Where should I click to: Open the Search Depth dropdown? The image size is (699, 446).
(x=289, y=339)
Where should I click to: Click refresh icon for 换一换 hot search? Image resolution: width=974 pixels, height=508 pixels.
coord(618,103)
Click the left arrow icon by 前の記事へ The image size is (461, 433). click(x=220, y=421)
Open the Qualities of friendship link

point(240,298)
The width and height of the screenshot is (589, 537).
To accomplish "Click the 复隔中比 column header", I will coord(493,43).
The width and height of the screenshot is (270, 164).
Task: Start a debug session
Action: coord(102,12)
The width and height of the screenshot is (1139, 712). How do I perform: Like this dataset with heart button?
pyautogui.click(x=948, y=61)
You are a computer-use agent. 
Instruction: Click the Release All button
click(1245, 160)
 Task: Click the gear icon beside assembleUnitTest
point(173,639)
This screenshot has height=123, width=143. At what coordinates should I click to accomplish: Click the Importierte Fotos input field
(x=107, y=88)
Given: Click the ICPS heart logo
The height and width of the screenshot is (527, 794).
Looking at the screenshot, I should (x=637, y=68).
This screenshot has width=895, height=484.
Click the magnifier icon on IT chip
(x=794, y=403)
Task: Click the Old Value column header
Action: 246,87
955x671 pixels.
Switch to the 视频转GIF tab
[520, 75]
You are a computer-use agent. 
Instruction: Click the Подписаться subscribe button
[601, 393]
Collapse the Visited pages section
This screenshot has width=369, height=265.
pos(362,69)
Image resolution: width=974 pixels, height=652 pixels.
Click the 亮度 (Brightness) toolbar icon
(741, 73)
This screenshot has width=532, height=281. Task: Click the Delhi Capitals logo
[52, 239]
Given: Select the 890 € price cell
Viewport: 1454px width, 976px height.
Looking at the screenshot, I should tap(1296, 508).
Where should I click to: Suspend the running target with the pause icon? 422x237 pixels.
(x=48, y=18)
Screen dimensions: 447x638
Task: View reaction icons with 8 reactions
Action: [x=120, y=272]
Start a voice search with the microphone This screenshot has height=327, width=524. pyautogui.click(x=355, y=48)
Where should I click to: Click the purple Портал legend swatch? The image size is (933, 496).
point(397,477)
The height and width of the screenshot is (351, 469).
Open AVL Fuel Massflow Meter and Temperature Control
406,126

What the task requires
Copy each line in the data that holds the word "Given".

Output for this exercise
Given: Click the ICPS heart logo
Given: Select the 890 € price cell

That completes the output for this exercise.